→ Short task: Revise the lines below so that every "Screen dimensions" becomes "Display size", and leave everything else as it is.

→ Input data:
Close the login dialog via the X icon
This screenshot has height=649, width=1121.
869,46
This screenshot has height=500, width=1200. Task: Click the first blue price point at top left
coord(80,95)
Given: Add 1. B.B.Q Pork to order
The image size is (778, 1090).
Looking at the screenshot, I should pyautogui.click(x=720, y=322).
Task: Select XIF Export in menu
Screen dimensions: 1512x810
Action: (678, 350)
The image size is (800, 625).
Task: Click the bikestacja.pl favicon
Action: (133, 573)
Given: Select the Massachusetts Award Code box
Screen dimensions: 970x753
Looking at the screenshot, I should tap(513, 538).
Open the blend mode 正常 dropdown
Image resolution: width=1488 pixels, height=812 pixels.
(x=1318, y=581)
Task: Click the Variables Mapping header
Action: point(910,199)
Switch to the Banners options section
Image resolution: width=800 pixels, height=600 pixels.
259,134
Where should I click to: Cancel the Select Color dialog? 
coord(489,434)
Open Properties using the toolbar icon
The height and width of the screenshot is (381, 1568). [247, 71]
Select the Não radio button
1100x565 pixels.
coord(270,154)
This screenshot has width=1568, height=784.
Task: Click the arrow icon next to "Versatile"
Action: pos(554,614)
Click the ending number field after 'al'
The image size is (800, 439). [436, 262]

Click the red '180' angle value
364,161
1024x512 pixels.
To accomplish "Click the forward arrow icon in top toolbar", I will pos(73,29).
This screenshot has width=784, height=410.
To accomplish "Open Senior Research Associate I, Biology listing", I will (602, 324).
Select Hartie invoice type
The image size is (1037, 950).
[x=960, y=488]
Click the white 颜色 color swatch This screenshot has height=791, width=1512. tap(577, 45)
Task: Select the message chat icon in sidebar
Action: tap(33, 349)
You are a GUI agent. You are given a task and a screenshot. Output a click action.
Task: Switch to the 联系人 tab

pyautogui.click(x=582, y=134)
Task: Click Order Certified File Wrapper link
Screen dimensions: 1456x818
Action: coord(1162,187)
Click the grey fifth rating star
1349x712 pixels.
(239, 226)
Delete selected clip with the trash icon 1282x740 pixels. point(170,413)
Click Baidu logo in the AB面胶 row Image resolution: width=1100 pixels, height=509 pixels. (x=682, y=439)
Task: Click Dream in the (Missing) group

→ Finished answer:
Close the login dialog via the X icon
This screenshot has height=649, width=1121.
869,46
This screenshot has height=500, width=1200. Task: Click the first blue price point at top left
coord(80,95)
Given: Add 1. B.B.Q Pork to order
The image size is (778, 1090).
Looking at the screenshot, I should pyautogui.click(x=720, y=322).
Task: Select XIF Export in menu
Display size: 1512x810
Action: (678, 350)
The image size is (800, 625).
Task: Click the bikestacja.pl favicon
Action: (133, 573)
Given: Select the Massachusetts Award Code box
Display size: 970x753
Looking at the screenshot, I should tap(513, 538).
Open the blend mode 正常 dropdown
Image resolution: width=1488 pixels, height=812 pixels.
(x=1318, y=581)
Task: Click the Variables Mapping header
Action: point(910,199)
Switch to the Banners options section
Image resolution: width=800 pixels, height=600 pixels.
259,134
Where should I click to: Cancel the Select Color dialog? 
coord(489,434)
Open Properties using the toolbar icon
The height and width of the screenshot is (381, 1568). [247, 71]
Select the Não radio button
1100x565 pixels.
coord(270,154)
This screenshot has width=1568, height=784.
Task: Click the arrow icon next to "Versatile"
Action: pos(554,614)
Click the ending number field after 'al'
The image size is (800, 439). [436, 262]

Click the red '180' angle value
364,161
1024x512 pixels.
To accomplish "Click the forward arrow icon in top toolbar", I will pos(73,29).
This screenshot has width=784, height=410.
To accomplish "Open Senior Research Associate I, Biology listing", I will (602, 324).
Select Hartie invoice type
The image size is (1037, 950).
[x=960, y=488]
Click the white 颜色 color swatch This screenshot has height=791, width=1512. tap(577, 45)
Task: Select the message chat icon in sidebar
Action: tap(33, 349)
You are a GUI agent. You are given a task and a screenshot. Output a click action.
Task: Switch to the 联系人 tab

pyautogui.click(x=582, y=134)
Task: Click Order Certified File Wrapper link
Display size: 1456x818
Action: coord(1162,187)
Click the grey fifth rating star
1349x712 pixels.
(239, 226)
Delete selected clip with the trash icon 1282x740 pixels. point(170,413)
Click Baidu logo in the AB面胶 row Image resolution: width=1100 pixels, height=509 pixels. (x=682, y=439)
Task: Click Dream in the (Missing) group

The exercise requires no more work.